Clutch Volume Index (CVI) is a calculated numerical value to indicate how much volume of transmission fluid was needed to apply a friction element without stroking the accumulator piston. The L/R, 2/4 and OD clutch elements are continuously monitored and learned for adaptive controls. As the friction material wears, the volume of fluid needed to apply the element increases. The following numerical values are Chrysler’s suggested acceptable tolerances for A-604 clutch volumes are:
L/R: 35 to 83 2/4: 20 to 77
OD: 75 to 150 UD: 24 to 70
Early models would lose their learned values if the battery had been disconnected or the TCM was unplugged. In such cases, the EATX Controller will go to a default setting until the new CVI values are learned. The default settings used are:
L/R: 64 2/4: 48
OD: 89 UD: 45
Late model vehicles as well as updated controllers will remember the learned CVI values even if the battery has been disconnected. In these cases, the scanner may have a feature called “Battery Disconnect” (figure 1) which will erase the CVI values resetting them to the default values as seen above. These controllers will also allow you to utilize a QUICK LEARN feature (figure 2) through a scan tool to update new CVI values after an overhaul.
Earlier transaxle controllers require what is called an “Upshift Learn Procedure” otherwise known as the “Dumb Method”. This means that you have to first bring the vehicle up to operating temperature before road testing. During this road test, you must maintain constant throttle opening during the shifts and do not move the accelerator pedal during these shifts. Make 15 to 20 1-2, 2-3 and 3-4 upshifts. Accelerate from a stop each time to approximately 45 mph at an approximate throttle angle of 20-25 degrees. Next, perform what is called the “Kickdown Learn Procedure” by making 5 to 8 wide open throttle kickdowns to first gear from speeds below 25 mph. With vehicle speeds greater than 25 mph, make 5 to 8 part throttle to wide open throttle kickdowns to either 3rd or 2nd gear.
A key point in diagnosing CVI concerns is to know when they update themselves which will be explained near the end of this article.
Clutch volume indexes will update during the following shift sequence:
The L/R clutch volume updates during a 2-1 or 3-1 downshift
The 2/4 clutch volume updates during a 1-2 up-shift
The OD clutch volume updates during a 2-3 up-shift
The UD clutch volume updates during a 4-3 or 4-2 downshift
There are times when a CVI value will drop well below the minimum value. The Overdrive Clutch is one of them. This value has been known to go as low as 0 (figure 3).
If the shifts are acceptable with below minimum CVI’s, meaning the transmission does not exhibit harsh or bumpy shifts, there is no reason to be concerned. Below minimum CVI values do not cause the controller to initiate failsafe (2nd gear limp).
If the controller is unable to control shift overlap (sequencing the release of one clutch while applying another) producing violent shifts or bumpy coast down shifts, below minimum CVI values are now a concern. The question that usually follows in this situation is what causes below minimum CVI values?

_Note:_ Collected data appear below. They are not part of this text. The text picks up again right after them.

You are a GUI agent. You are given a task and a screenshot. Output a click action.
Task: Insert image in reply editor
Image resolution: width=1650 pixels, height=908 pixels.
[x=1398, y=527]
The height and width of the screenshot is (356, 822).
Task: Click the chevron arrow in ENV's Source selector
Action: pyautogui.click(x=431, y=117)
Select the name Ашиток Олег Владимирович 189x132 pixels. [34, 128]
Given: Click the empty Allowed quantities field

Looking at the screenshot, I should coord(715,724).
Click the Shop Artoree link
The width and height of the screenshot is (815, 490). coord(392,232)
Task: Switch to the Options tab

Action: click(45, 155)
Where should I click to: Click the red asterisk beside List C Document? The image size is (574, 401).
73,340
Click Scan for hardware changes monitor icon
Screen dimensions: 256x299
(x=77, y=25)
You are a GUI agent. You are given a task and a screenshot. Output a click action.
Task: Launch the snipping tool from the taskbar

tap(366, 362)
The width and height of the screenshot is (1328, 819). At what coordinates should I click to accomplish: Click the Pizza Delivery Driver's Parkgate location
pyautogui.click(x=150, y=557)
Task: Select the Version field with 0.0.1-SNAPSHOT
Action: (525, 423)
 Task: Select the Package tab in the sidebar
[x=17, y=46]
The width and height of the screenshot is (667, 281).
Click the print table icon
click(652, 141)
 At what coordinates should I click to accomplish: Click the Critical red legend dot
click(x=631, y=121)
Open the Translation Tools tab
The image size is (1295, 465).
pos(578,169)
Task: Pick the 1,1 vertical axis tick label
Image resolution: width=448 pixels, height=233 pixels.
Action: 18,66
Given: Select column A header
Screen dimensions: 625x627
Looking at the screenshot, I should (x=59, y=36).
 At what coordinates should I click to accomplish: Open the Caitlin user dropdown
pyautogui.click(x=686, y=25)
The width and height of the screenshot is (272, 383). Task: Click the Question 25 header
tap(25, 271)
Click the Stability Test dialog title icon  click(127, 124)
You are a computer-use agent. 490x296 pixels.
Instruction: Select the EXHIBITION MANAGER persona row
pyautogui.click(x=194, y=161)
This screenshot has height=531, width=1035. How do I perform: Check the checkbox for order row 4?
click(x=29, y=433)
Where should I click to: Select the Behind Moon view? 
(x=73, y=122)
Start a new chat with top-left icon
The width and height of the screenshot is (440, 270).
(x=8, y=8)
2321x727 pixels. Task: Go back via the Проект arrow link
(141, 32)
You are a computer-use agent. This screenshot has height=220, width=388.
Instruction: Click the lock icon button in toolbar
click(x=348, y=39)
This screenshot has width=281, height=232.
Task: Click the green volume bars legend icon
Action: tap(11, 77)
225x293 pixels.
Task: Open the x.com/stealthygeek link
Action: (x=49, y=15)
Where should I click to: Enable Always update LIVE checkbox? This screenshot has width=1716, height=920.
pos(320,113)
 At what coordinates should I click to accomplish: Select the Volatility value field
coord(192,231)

Below minimum CVI values are typically caused by internal transmission issues. Cross leaks in the valve body, over tightened clutch packs, seized accumulator pistons or excessive line pressure are examples of what could influence CVI values.
Here is where having the knowledge and understanding of when CVI values change becomes very useful in diagnosing below minimum CVI values. If they only change when they are suppose to change, this usually indicates the problem is inside the transmission. However, if they change when they are not supposed to change, there is a problem with the controller or the electrical system, i.e. the alternator.
Driving down the road in fourth gear at a highway cruise all CVI values should remain fixed. If one of them keeps dropping, check the alternator and battery. I have heard techs that drive the vehicle with the alternator disconnected as a quick test. If the CVI values no longer change they determine the alternator as the offender. If CVI values continue to change, power and grounds at the controller are good, the controller is usually faulty.
Once again, it’s good to not forget the fundamentals. Inspecting the battery system as an initial diagnosis can catch some of these off the wall issues.